Arabica and Robusta in comparison: Which variety wins the race?
You've probably seen it before: the coffee packaging says "100% Arabica" in large letters. Arabica coffee is often subconsciously sold to us as the “better” coffee. But where does this assumption come from and is there really something to it? We clear up the half-knowledge and explain to you which Arabica and Robusta coffee beans really taste better.
Arabica and Robusta in a quick comparison
There are around 124 known types of coffee from the coffee plant Coffea. However, for us as coffee lovers, only two of them are relevant: the Coffee Arabica plant and the Coffee Canephora plant, also known as Robusta. Together they account for around 99% of the world's coffee production. 70% of this comes from the Arabica bean and 30% from the Robusta bean.
The beans are easy to distinguish visually: the Arabica bean is larger and has an S-shaped cut in the middle.
The Robusta bean is slightly smaller and has a straight cut.
Arabica and Robusta can also be clearly distinguished in cultivation: As the name suggests, the Robusta bean is much more resilient. It is less susceptible to pests and can grow even in heat and humidity. This makes sense because the Robusta bean is found in low regions where it is exposed to hotter climatic conditions.
The “diva” among beans is much more demanding. The Arabica plant can only thrive under high soil and climate conditions. As a “highland coffee” it also requires altitudes of at least 1000 meters. All of this makes it a demanding and less productive plant.
But does that also make the Arabica plant a taste winner? Next, let's take a look at what makes the beans different in terms of their ingredients.
The inner values
A look inside the beans reveals further differences. The caffeine content of the Robusta bean is twice as high, making it the more popular bean for making espresso. The lower oil content also makes Robusta the first choice when it comes to espresso. It ensures the beautiful, stable crema that we all want.
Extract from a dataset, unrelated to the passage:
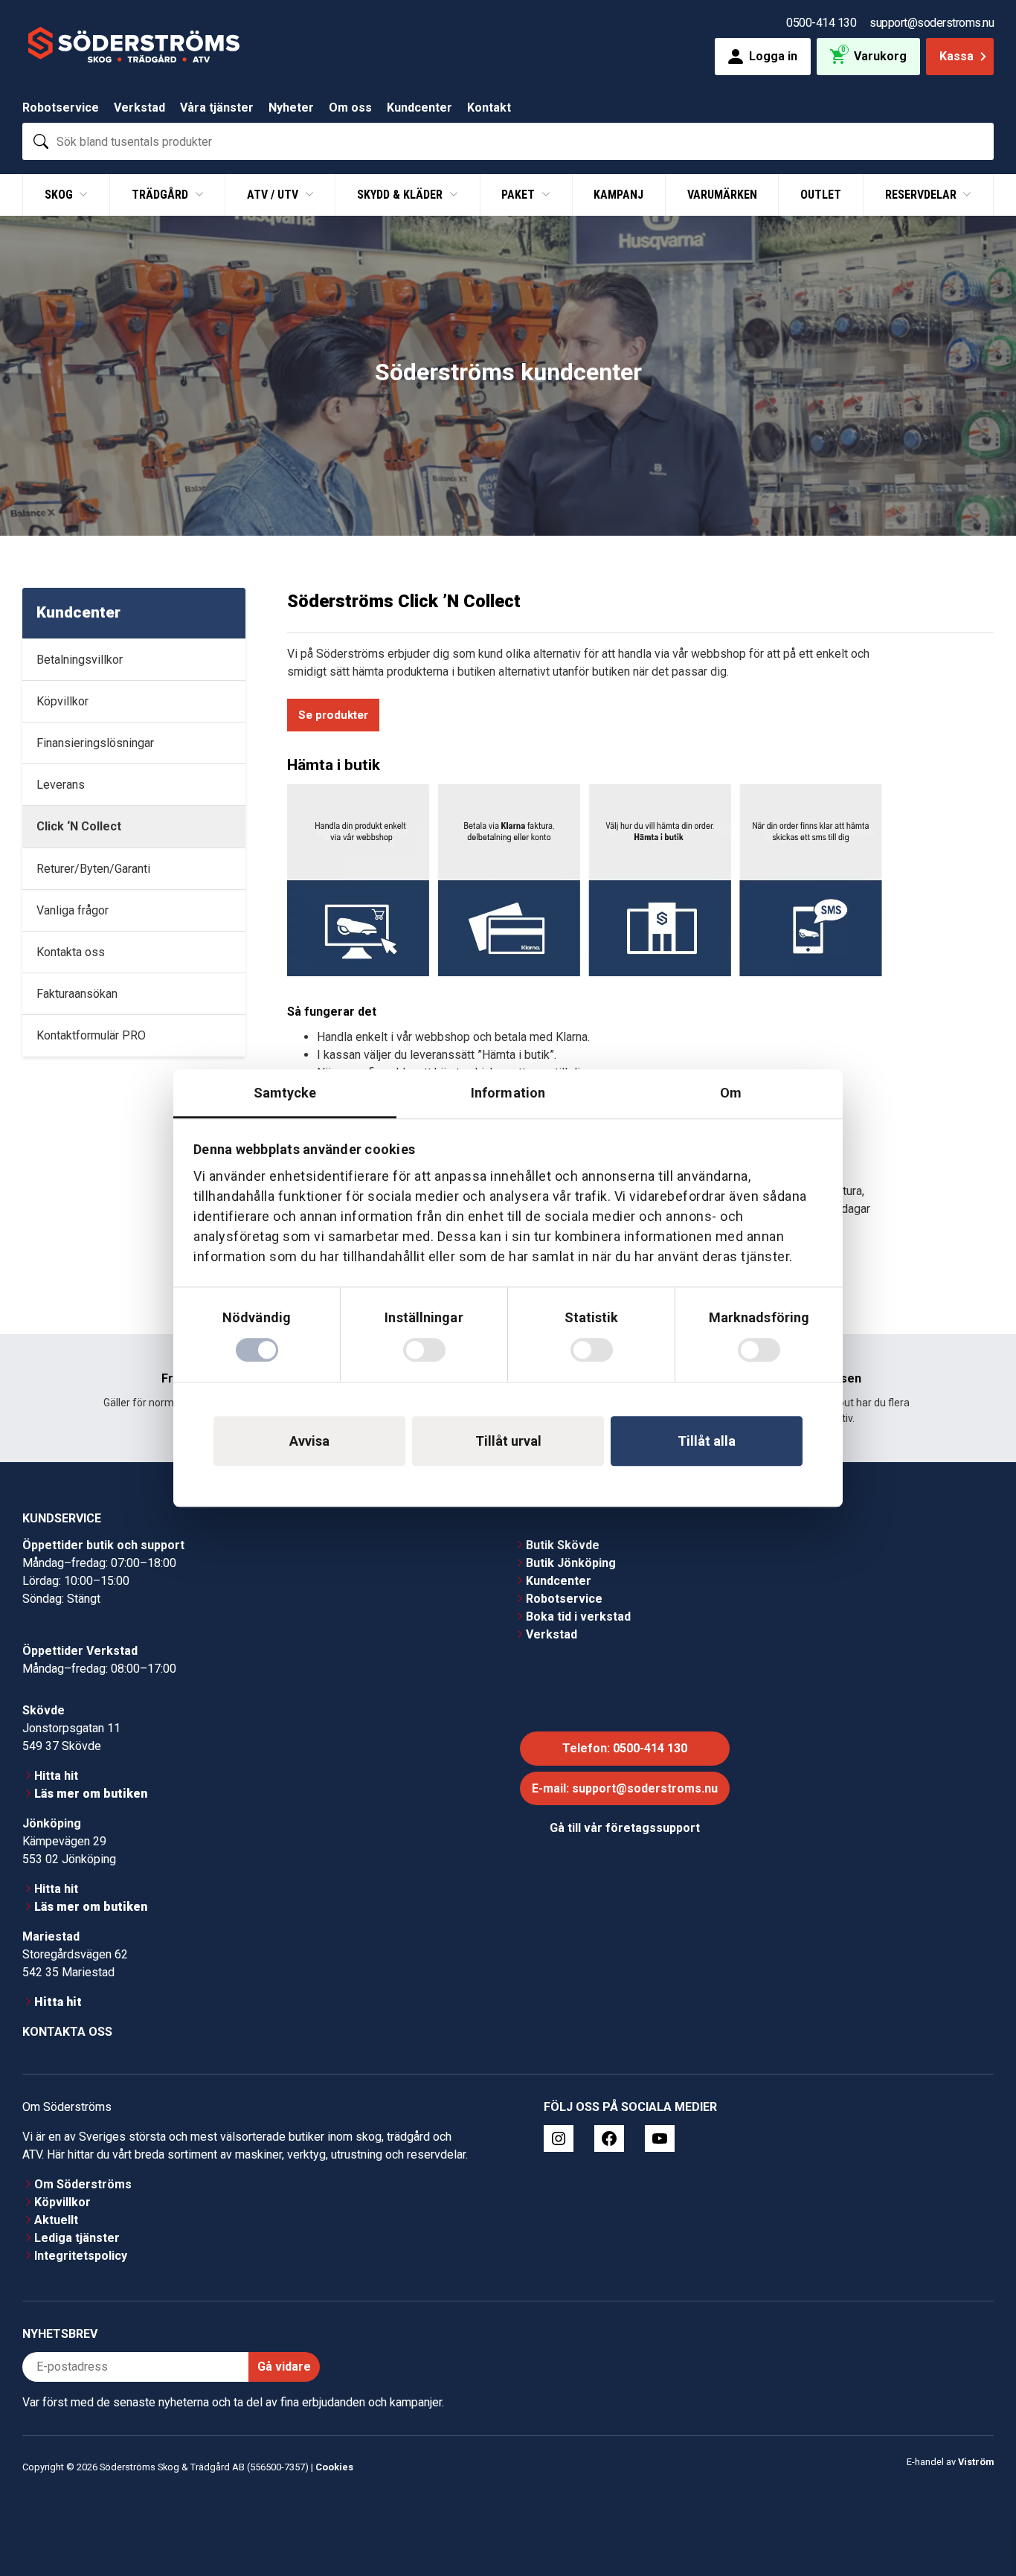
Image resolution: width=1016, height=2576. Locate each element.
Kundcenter (419, 107)
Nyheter (291, 107)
However, the Arabica bean has a decisive advantage and it is in its DNA. With 44 chromosomes, Arabica has twice as many chromosomes as its competition. These represent the complexity of the aromas. They give the coffee a particularly aromatic and smooth taste.
The Arabica bean also performs better in terms of acidity. The chlorogenic acid content is only half as high. The acidity is the reason why we sometimes have the feeling that coffee “hits us on the stomach”. But don't worry: thanks to the high-quality and gentle roasting that we use , the chlorogenic acid content can be significantly reduced.
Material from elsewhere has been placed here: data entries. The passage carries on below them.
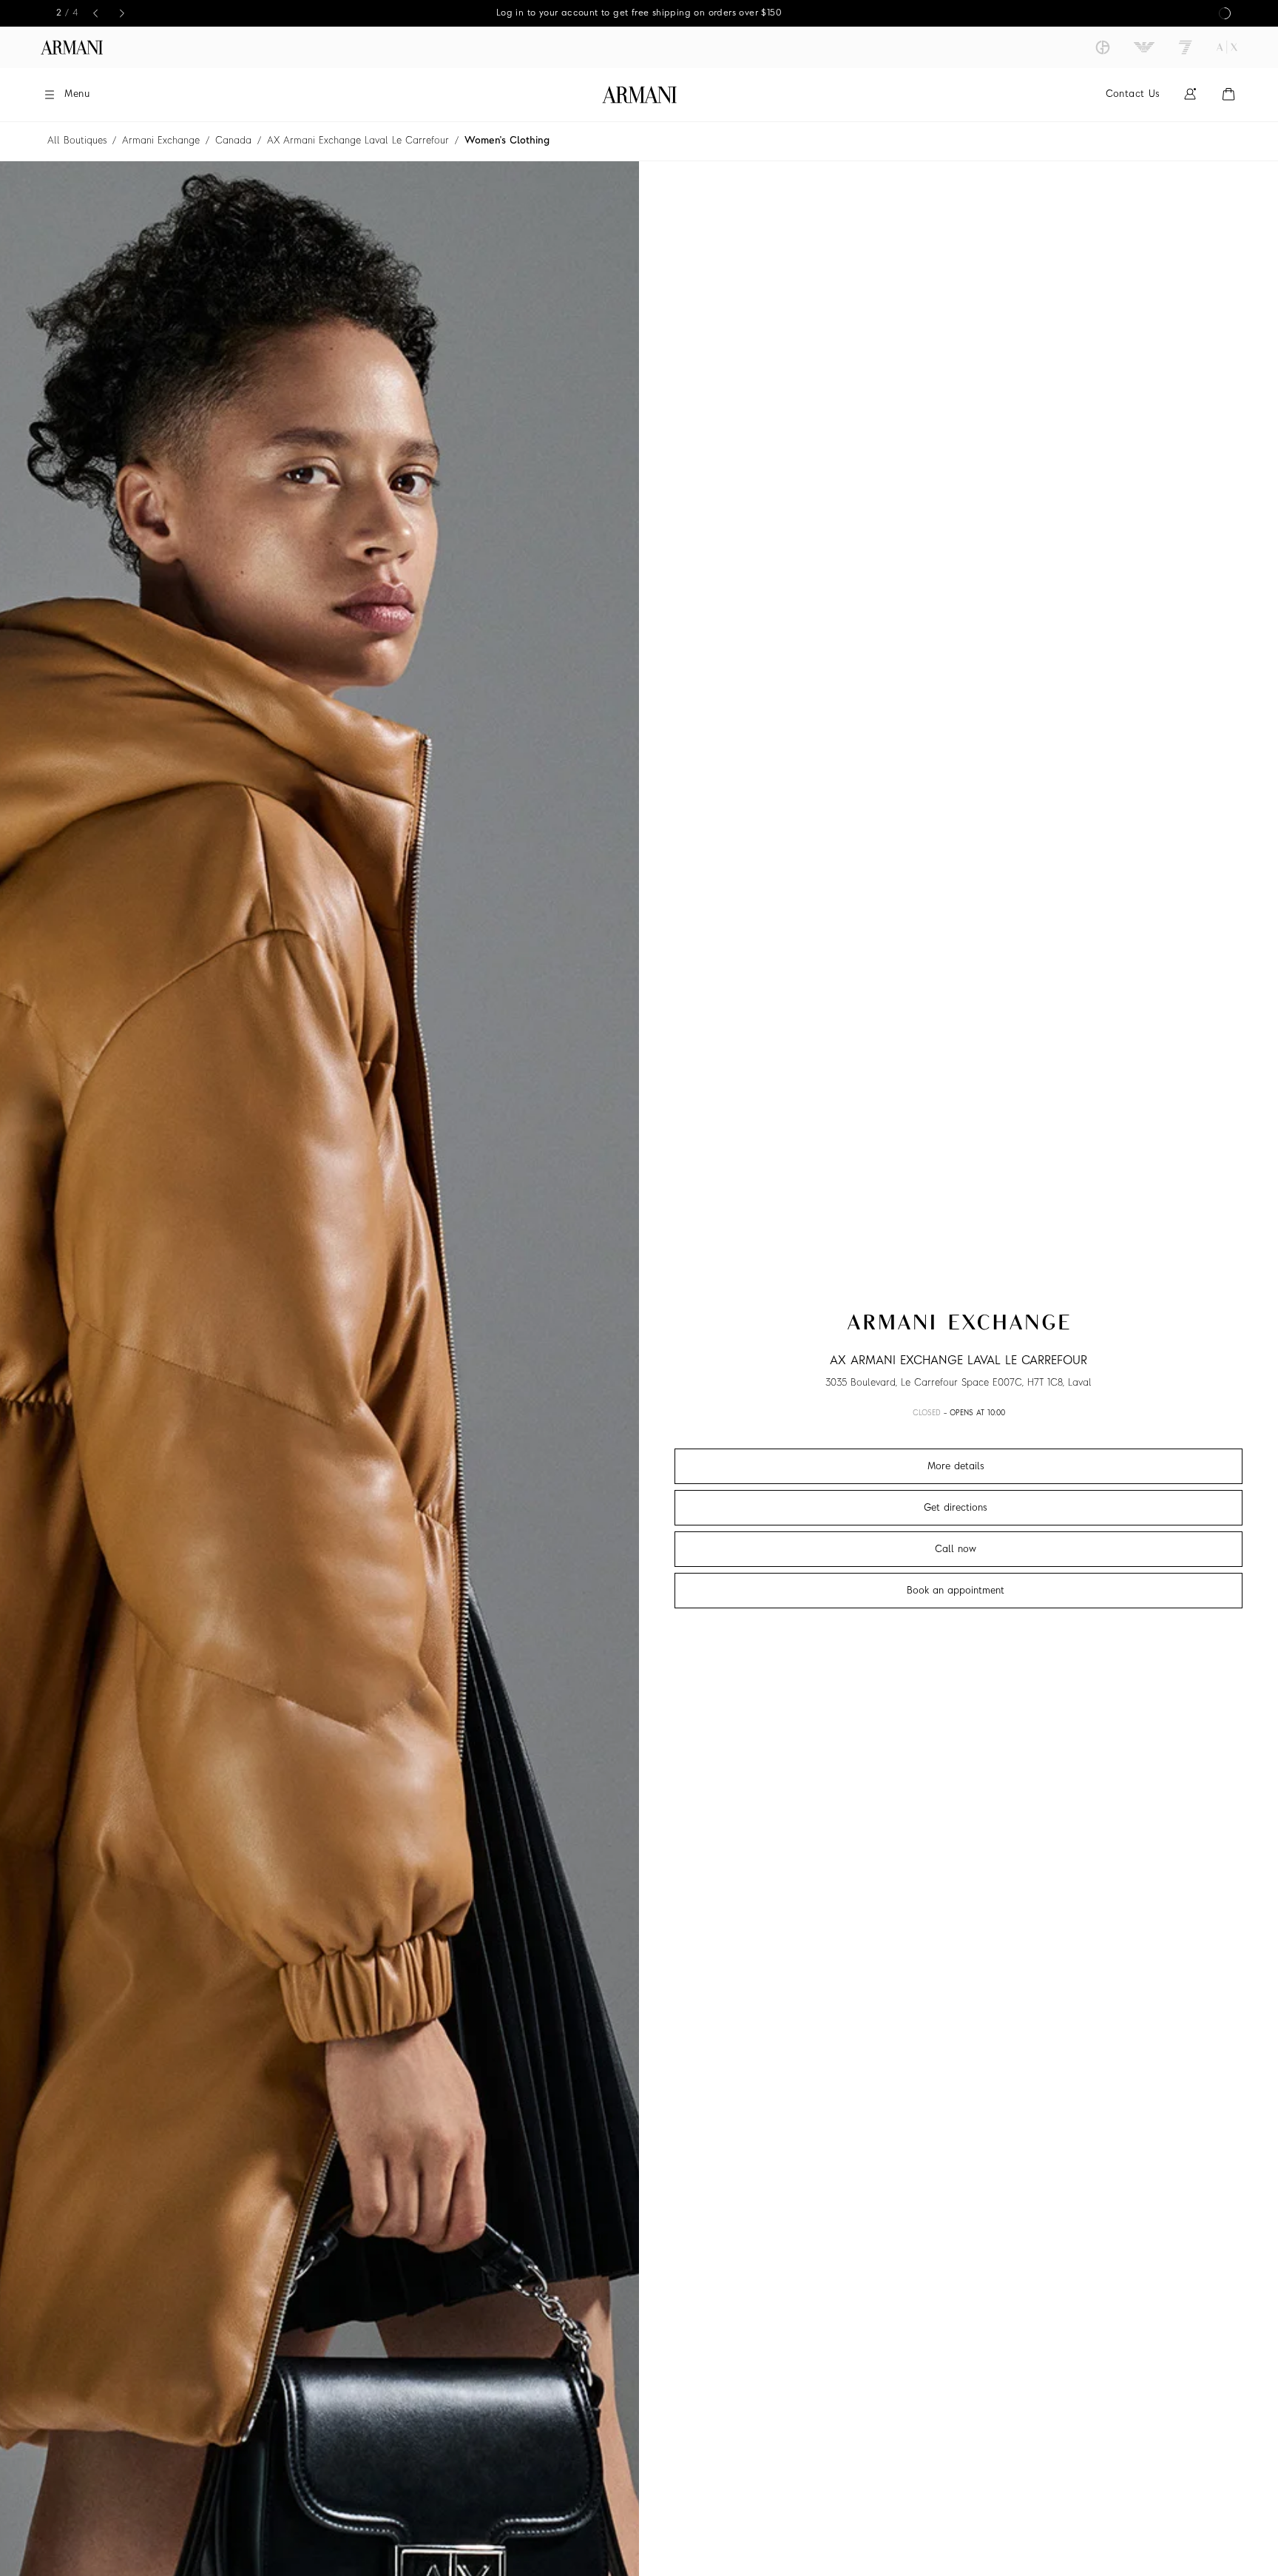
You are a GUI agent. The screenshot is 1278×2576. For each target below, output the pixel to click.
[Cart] (1228, 94)
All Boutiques (76, 141)
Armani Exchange (161, 141)
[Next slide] (122, 13)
Recommendation: Particularly low-acid coffee
The differences in taste
Now to the most important part for us: the taste. Because for us, coffee is not just a stimulant, but a pleasure. First of all, it is important to note that the differences in the taste of the beans cannot be generalized because the type of coffee is only one of many factors that influence the taste. More important than the bean itself is the processing and roasting. However, there are characteristics typical of the variety that distinguish Arabica and Robusta beans from each other.
Arabica coffee is known for its elegant, distinctive aroma. Due to the complexity of the chromosomes, a wide variety of flavors can be pronounced - from fruity, fresh to nutty.
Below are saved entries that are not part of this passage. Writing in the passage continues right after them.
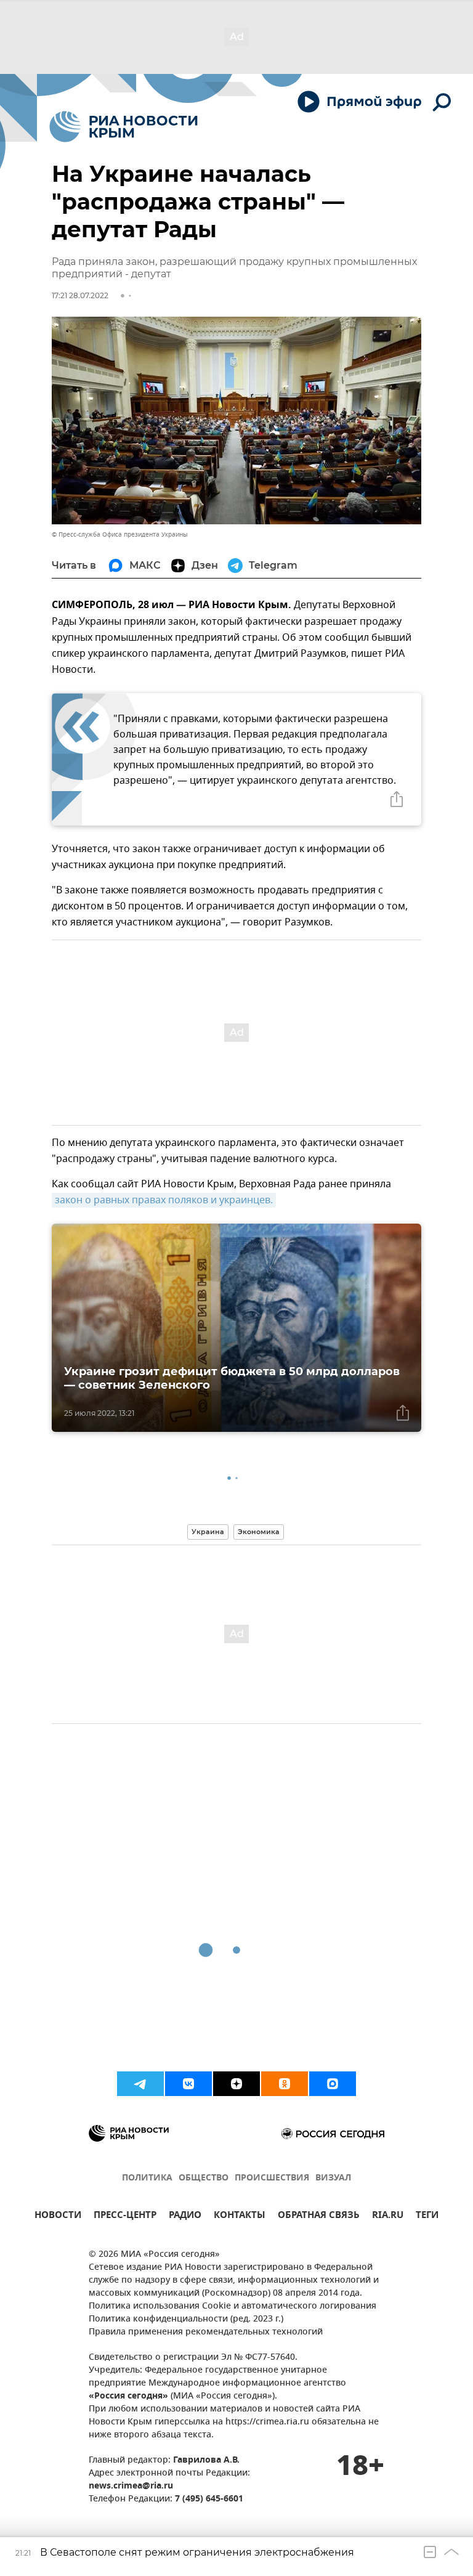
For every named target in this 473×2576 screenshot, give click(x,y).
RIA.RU (387, 2216)
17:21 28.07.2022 (80, 295)
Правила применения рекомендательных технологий (206, 2332)
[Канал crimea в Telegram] (140, 2083)
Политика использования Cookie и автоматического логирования (232, 2306)
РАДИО (185, 2216)
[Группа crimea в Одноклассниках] (284, 2083)
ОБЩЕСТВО (203, 2178)
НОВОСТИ (57, 2216)
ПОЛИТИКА (147, 2178)
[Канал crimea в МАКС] (332, 2083)
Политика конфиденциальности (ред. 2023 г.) (186, 2319)
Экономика (259, 1531)
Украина (208, 1531)
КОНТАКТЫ (239, 2216)
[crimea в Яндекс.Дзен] (236, 2083)
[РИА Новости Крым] (123, 127)
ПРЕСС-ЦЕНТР (125, 2216)
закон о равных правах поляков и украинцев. (164, 1200)
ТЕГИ (427, 2216)
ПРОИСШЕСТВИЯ (272, 2178)
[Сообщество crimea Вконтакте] (188, 2083)
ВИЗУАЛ (333, 2178)
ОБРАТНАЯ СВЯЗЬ (319, 2216)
The Robusta coffee scores with its impressively strong taste and full body. It is often described as earthy and slightly bitter with notes of nuts and chocolate.
100% Arabica – What does that mean?
Now back to the well-known advertising phrase: 100% Arabica. What is this promise all about and is 100% Arabica also 100% better quality?
The reputation of the Arabica bean as a sophisticated highland coffee is worth a lot: importers can achieve significantly higher prices on the market with the designation “100% Arabica”. Photos of tropical coffee plantations in the mountains of Brazil give us the feeling that it must be a particularly exclusive coffee. But this says nothing about the quality and taste. In fact, coffees that are 100% Arabica usually perform worse in the taste test than mixtures, also known as blends. Blends are intensely flavored and combine all the positive properties of the coffee types. This creates a particularly round and harmonious taste. A complete work of art, so to speak.
Our most popular variety Lungo Bellissimo is also a blend. We mainly use blends for our sustainable coffee capsules, so our coffee sommeliers can get the best out of each bean.
Conclusion: Arabica or Robusta?
Arabica scores with elegant, fruity aromas. Robusta with a full body and earthy, slightly bitter flavors. If you are looking for a harmonious, round coffee, you are best served with a blend of Arabica and Robusta.
Both beans have their advantages, but ultimately it remains a question of personal taste and the quality of the bean. We don't want to choose a winner because we at MyCoffeeCup think: Coffee should be diverse!